IP Hash — Hashes the client’s IP to pick a server. Same client always goes to the same server. Good for simple session persistence.
Random — Pick a server at random. Surprisingly effective at scale.

Nginx Load Balancer Config

Here’s what a basic L7 load balancer looks like with Nginx.

# nginx.conf
upstream backend {
    # Least connections algorithm
    least_conn;

    server 10.0.0.1:3000 weight=3;   # gets 3x traffic
    server 10.0.0.2:3000;             # weight=1 (default)
    server 10.0.0.3:3000 backup;      # only used if others are down
}

server {
    listen 80;
    server_name myapp.com;

    location / {
        proxy_pass http://backend;
        proxy_set_header Host $host;
        proxy_set_header X-Real-IP $remote_addr;
    }
}

Health Checks

A load balancer needs to know if a server is alive. It periodically sends requests to each server and removes unhealthy ones from the pool.

Active health checks — The LB pings each server (e.g., GET /health every 10s). If 3 checks fail, the server is marked down.
Passive health checks — The LB watches real traffic. If a server starts returning 5xx errors, it gets pulled out.

# A simple health endpoint in any app
# GET /health → 200 OK means "I'm alive"
# Returns: {"status": "ok", "uptime": 12345}

Sticky Sessions

Sometimes we need the same user to always reach the same server (e.g., if session data is stored in server memory). This is called session affinity or sticky sessions.

Methods:

Cookie-based — The LB sets a cookie (like SERVERID=web2) and uses it for routing
IP-based — Route based on client IP (breaks with shared IPs / proxies)

The better solution is usually to avoid sticky sessions altogether by using a shared session store like Redis.

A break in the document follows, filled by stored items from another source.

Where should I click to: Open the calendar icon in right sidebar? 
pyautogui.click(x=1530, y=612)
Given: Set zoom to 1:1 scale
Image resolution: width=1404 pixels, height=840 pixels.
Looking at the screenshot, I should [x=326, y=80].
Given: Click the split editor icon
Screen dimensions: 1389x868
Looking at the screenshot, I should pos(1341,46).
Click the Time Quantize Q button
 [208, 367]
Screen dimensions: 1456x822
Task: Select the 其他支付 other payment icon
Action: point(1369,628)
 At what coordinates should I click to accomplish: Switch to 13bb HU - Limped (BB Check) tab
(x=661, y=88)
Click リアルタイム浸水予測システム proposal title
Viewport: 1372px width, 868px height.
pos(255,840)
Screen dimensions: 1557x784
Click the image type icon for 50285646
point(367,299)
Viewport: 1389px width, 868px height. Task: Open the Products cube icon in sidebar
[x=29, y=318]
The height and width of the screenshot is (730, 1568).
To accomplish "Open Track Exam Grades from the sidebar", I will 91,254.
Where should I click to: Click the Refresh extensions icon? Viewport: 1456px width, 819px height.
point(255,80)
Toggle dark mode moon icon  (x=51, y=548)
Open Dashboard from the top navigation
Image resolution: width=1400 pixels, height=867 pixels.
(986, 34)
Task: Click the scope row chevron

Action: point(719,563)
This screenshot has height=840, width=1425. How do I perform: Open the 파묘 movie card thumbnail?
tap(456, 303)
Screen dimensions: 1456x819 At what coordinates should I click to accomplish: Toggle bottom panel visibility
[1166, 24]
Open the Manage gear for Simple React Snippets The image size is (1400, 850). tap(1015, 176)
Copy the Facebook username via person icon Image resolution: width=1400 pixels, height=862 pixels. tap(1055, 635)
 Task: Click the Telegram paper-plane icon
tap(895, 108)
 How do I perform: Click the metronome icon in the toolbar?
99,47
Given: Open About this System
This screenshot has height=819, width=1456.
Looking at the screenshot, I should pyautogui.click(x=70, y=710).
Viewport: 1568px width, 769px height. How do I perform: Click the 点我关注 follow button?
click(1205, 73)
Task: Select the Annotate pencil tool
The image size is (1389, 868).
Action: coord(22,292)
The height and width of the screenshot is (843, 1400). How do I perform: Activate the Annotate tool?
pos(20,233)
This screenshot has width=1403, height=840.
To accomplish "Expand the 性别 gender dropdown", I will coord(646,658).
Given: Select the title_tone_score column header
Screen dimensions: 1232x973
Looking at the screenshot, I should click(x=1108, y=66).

Common Load Balancing Tools

Tool	Type	Notes
Nginx	L4/L7	Most popular for web, great L7 support
HAProxy	L4/L7	Battle-tested, amazing performance
Caddy	L7	Auto HTTPS, simple config
AWS ALB	L7	Managed, integrates with AWS services
AWS NLB	L4	Managed, ultra-low latency
GCP Load Balancer	L4/L7	Global, anycast-based
Traefik	L7	Auto-discovers containers, great for Docker/K8s

In simple language, a load balancer is like a traffic cop standing in front of our servers. It sends each car (request) down a different road (server) so no single road gets jammed. If a road is closed (server down), it redirects traffic to the open ones.